Classic Storytelling In A Classic Setting
Pop Culture Detours – By George McGowan
In the popular culture, the American West is a setting used throughout the ages as a metaphor for today’s issues. The indomitable American spirit is on display in its most vital form, usually including perilous dangers and the actual and very real threat of death or disease. If you look for the metaphors, you can certainly find them. However, sometimes a story is just a story and I recently experienced all the emotions that good stories can deliver. In this most recent case, they were delivered visually through a television mini-series and an anthology film.
The first, “Godless” is a series that was introduced about a year ago and which I had identified as something worth checking out. I am glad I did! I’m not too manly to admit that I teared up at the final installment, due to the fantastic job that the creators did in fashioning some wonderful characters and some intriguing storylines. The story centers on the Western town of La Belle, New Mexico. The majority of its inhabitants are women who have lost their husbands to a tragic silver mine disaster. While these women strive to recover from their misery and salvage their town, a madman and his gang are on the loose and on a collision course with the town folk. Over seven episodes, we meet and begin to grow fond of a sheriff who is slowly losing his sight, a deputy who thinks he can outshoot all comers, the mayor’s widow who strives to model self-sufficiency to her fellow widows, and a laconic and reluctant hero, of course. I enjoyed every minute.

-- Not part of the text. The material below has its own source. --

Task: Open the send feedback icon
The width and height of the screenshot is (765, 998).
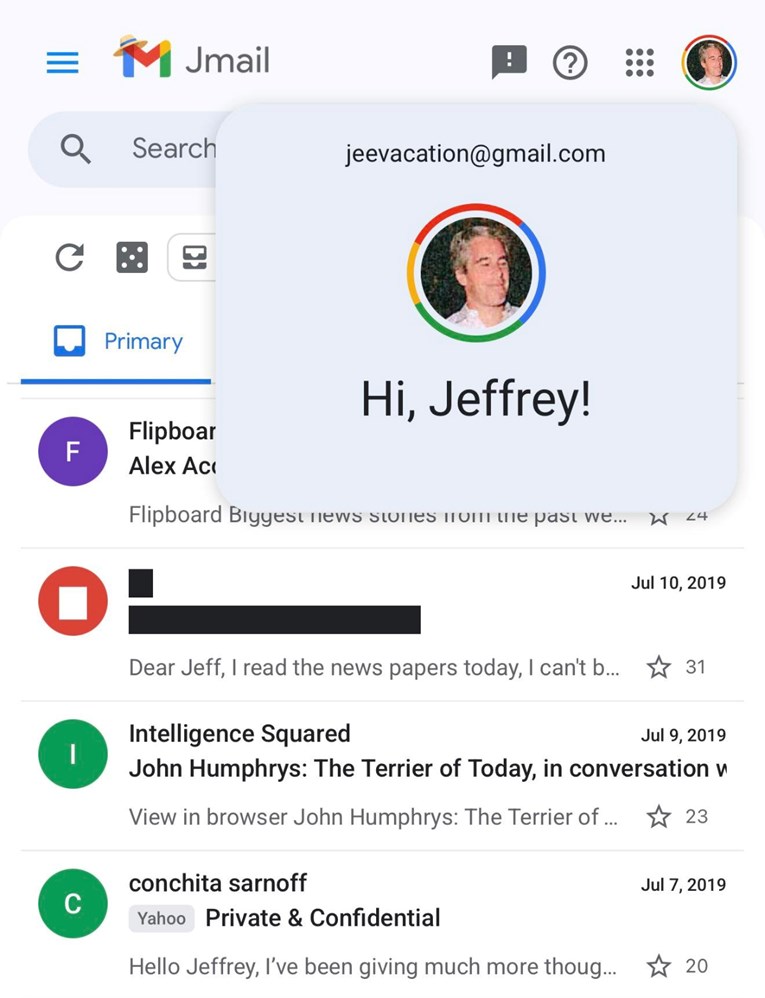Action: coord(509,62)
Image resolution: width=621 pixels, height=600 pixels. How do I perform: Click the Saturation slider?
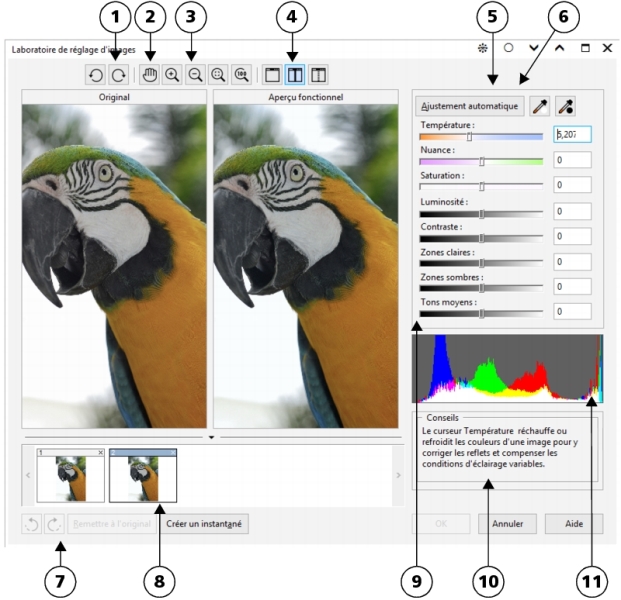click(x=482, y=186)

The second is the latest film from the Coen Brothers, “The Ballad of Buster Scruggs.” This anthology film was initially conceived as a mini-series and presents six individual stories of the West- and in classic Coen Brothers style, skewers all conventional ideas of the West. The first story features Buster Scruggs, a singing cowboy who had a deep and dark violent streak and gets the film off to a rousing start. The stories that follow show a gold prospector played by musician Tom Waits, a wagon train heading west and meeting with trouble, a stagecoach ride which may or may not be a journey to an afterlife, a travelling show proprietor (played wordlessly by Liam Neeson) and his “meal ticket” (played wonderfully and impressively by Harry Melling, who was Dudley Dursley in the Harry Potter films), and James Franco as an inept bank robber. The Coen Brothers have never met a character they couldn’t put through trials of a cruel nature even though they may be simple and innocent and worthy of just one darn break. You’ll find yourself enthralled by the fantastic photography of the Western scenery, and awed by what the people who travelled west had to endure for their dreams of freedom and opportunity.
Both of these fine entertainments are available through Netflix, and are well worth your time if you want to step away from today’s holiday distractions and return to wonderful story and setting.